Tylse. Tylse. ¿Qué podría hacer por ella? Un mito Ritión contaba que al pie del Bardaliut se extendían las anchas praderas de Saelil, donde los guerreros pasaban la eternidad entre banquetes y torneos. Tal vez Tylse acabaría llegando allí, con su espada
Atagaira
y su pichel de cerveza. Tal vez en Saelil encontraría a su pequeña Tylnode.

El mar estaba tranquilo, casi como un espejo. Derguín, que no conocía su furia, ignoraba lo afortunado que era. El severo Pinakle manejaba el timón y la vela mientras escrutaba las sombras como si viera algo en ellas. Derguín se dejaba arrullar por las olas y por los recuerdos.

El Mazo y Krust le habían abrazado con tal fuerza que casi le rompieron las costillas. «Si me partís el espinazo no podré hacer nada», les recordó. Linar le obsequió con hierbas y consejos. Kratos seguía sentado al borde del malecón, con la mirada perdida en el horizonte, dejando que las olas lo salpicaran de espuma. Cuando Linar le comunicó su decisión final y supo que debía renunciar a la Espada de Fuego, tan sólo agachó la cabeza, cerró los ojos y asintió. Después se apartó de los demás y no se había movido desde entonces. Mientras Derguín terminaba los preparativos, observaba de reojo a su maestro. Deseaba acercarse a él, pedirle disculpas, consejo, tal vez una bendición. Pero no se atrevía, pues ignoraba cuál sería la reacción de aquel hombre que le había mirado con una frialdad desconocida cuando estuvieron a punto de cruzar las espadas.

Se despertó bajo una luz pálida, aunque no recordaba haberse quedado dormido. Se incorporó tiritando, con la ropa húmeda y el cabello pegado a la frente. El velero estaba rodeado por una bruma perlada que no dejaba ver más allá de la proa. Derguín le preguntó al Pinakle cuánto quedaba para arribar a Arak, pero no obtuvo respuesta.

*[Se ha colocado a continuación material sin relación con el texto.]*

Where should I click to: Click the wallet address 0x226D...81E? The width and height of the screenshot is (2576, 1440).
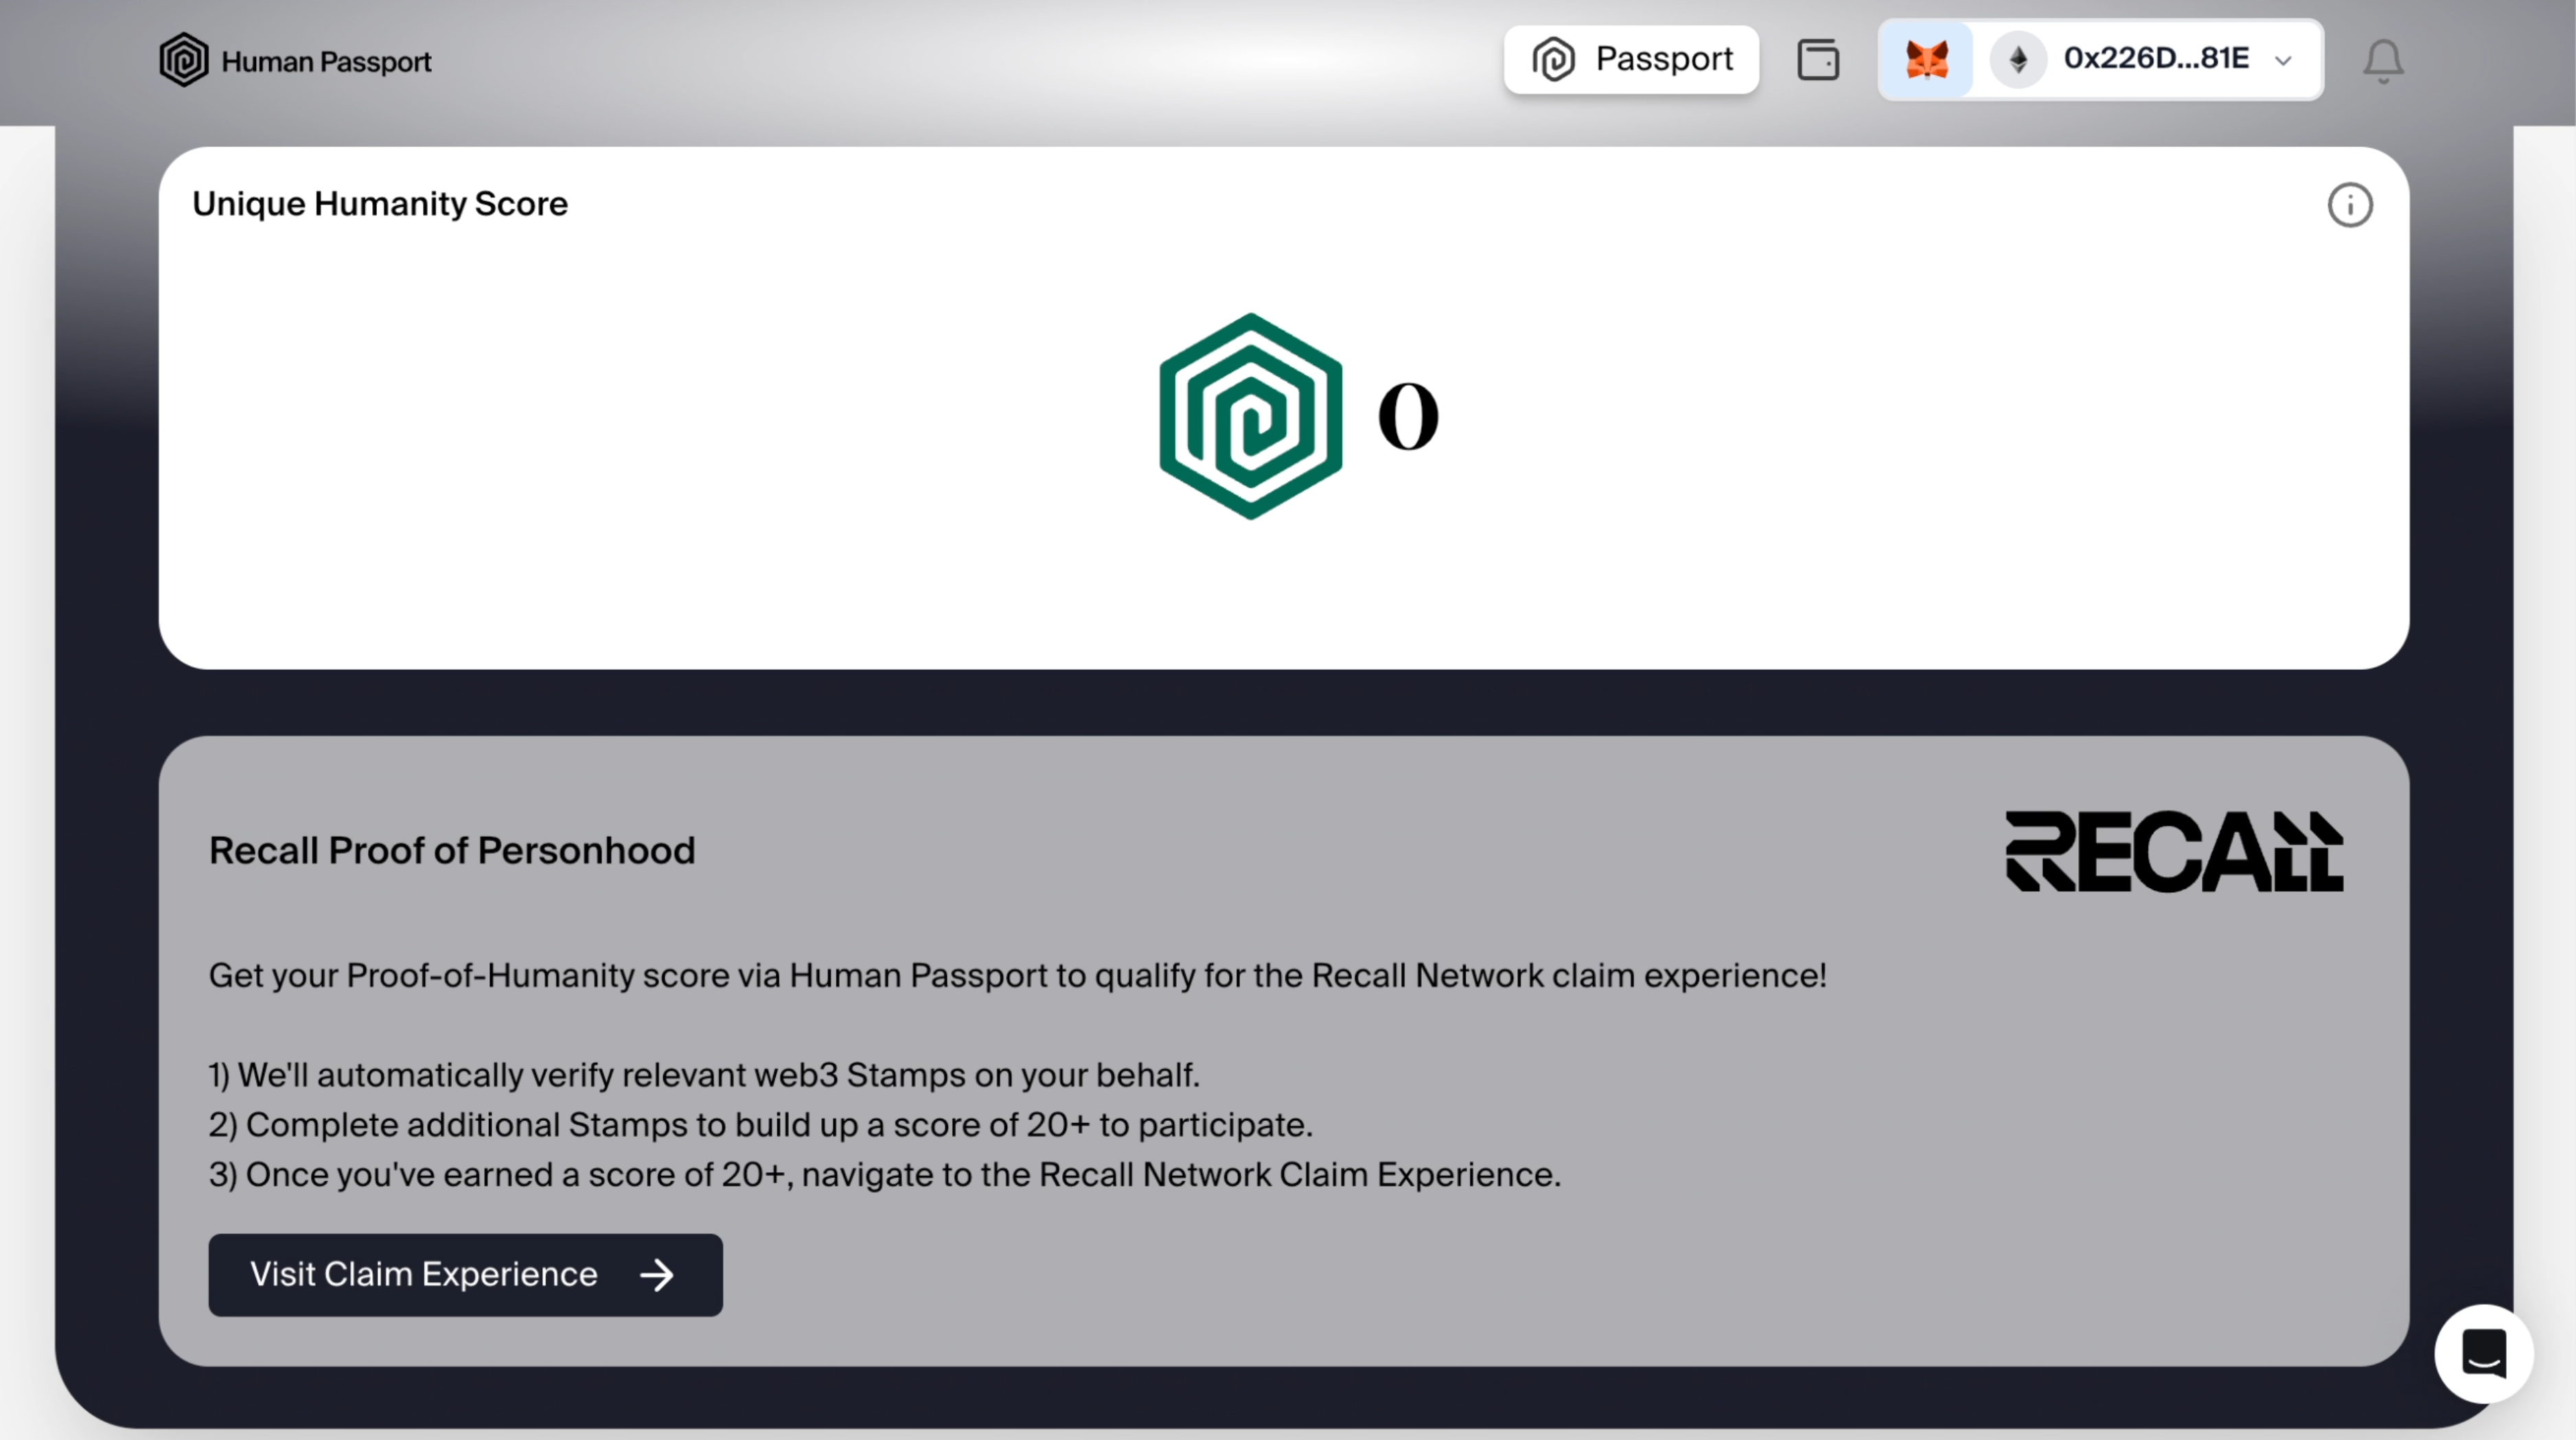coord(2156,59)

Poco después, el balandro salió de la niebla y Derguín avistó la costa de la isla por vez primera. No se veían edificios en ella, ni árboles, ni montañas; tan sólo una línea ondulada, de arenas grisáceas. Después, el sol se levantó al este, sus rayos atravesaron la barrera brumosa y pintaron de ocre las dunas. Tarondas le había advertido de que ni los marinos más avezados desembarcaban en aquella isla, pues era un lugar inhóspito en el que no se encontraba ni agua ni comida. Derguín había cargado dos odres y una mochila con comida. Tenía la esperanza de que fuera suficiente, aunque ignoraba qué distancia habría de recorrer. Según los mapas, la isla era extensa; pero en ellos aparecía vacía, una tierra incógnita, sin flechas ni leyendas que indicaran «aquí está la Espada de Fuego».